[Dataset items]

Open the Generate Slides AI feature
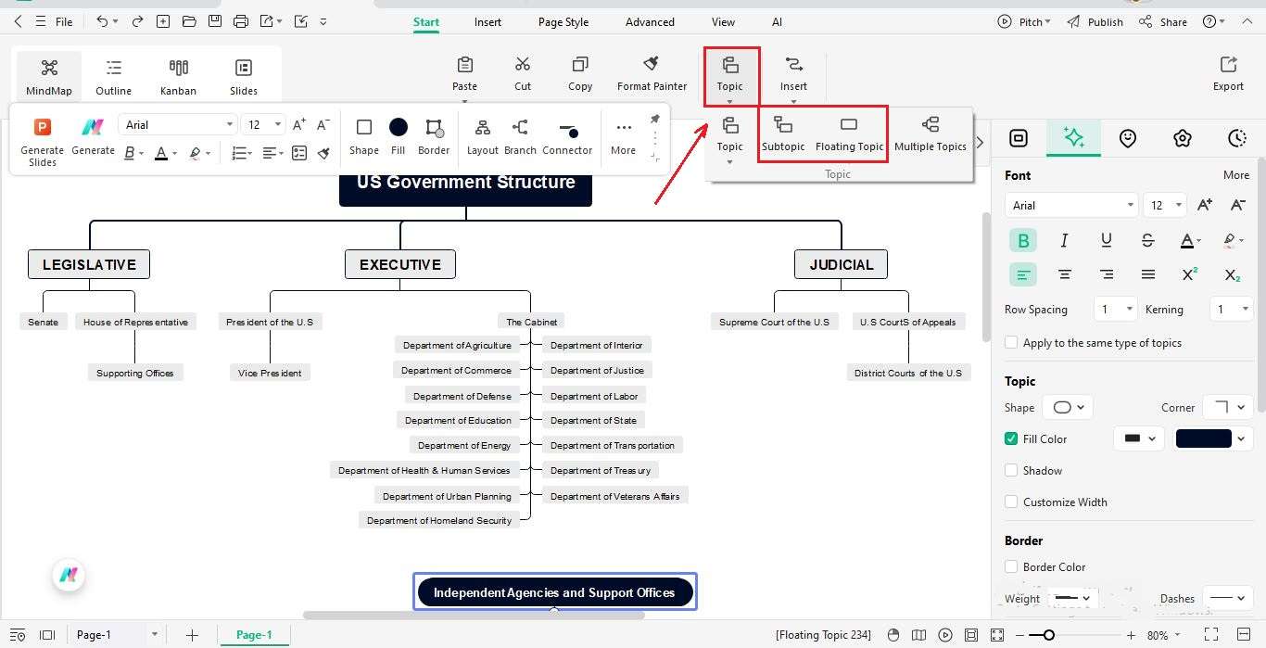1266x648 pixels. (x=41, y=139)
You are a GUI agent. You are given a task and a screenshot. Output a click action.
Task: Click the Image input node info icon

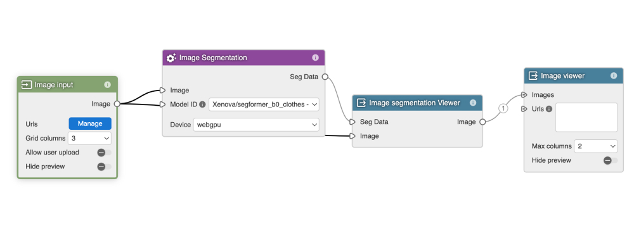pos(107,85)
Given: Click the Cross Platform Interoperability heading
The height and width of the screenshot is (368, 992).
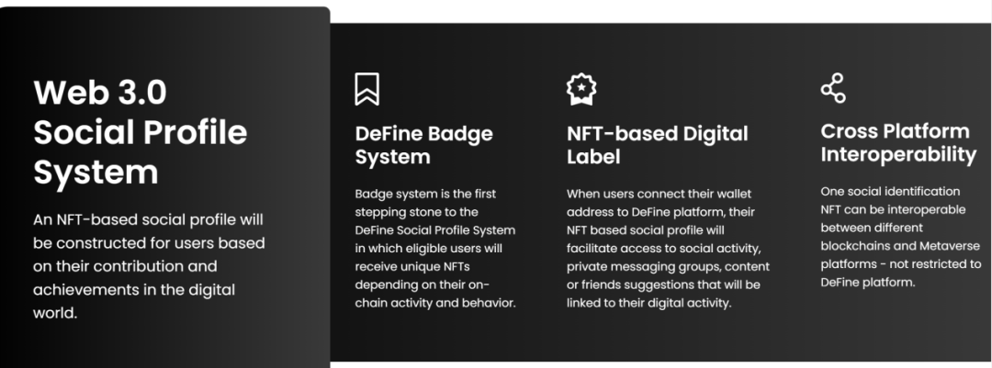Looking at the screenshot, I should (897, 142).
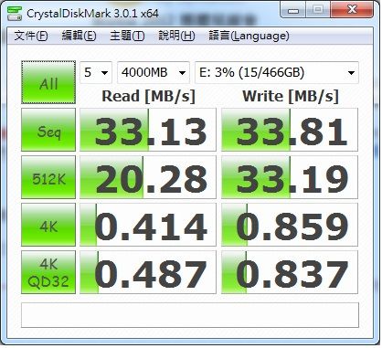Click the CrystalDiskMark app icon in title bar
Viewport: 382px width, 348px height.
(15, 13)
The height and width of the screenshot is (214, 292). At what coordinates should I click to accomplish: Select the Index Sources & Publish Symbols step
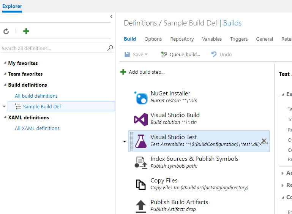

Exercise requirements:
Leaving the pictures aside, repeat the data above exactly.

Result:
Open the Generate Slides AI feature
1266x648 pixels. (x=41, y=139)
You are a GUI agent. You are given a task and a screenshot. Output a click action.
Task: Click the Image input node info icon

pos(107,85)
Given: Click the Cross Platform Interoperability heading
The height and width of the screenshot is (368, 992).
Looking at the screenshot, I should (897, 142).
Click the CrystalDiskMark app icon in title bar
Viewport: 382px width, 348px height.
(15, 13)
The height and width of the screenshot is (214, 292). At what coordinates should I click to accomplish: Select the Index Sources & Publish Symbols step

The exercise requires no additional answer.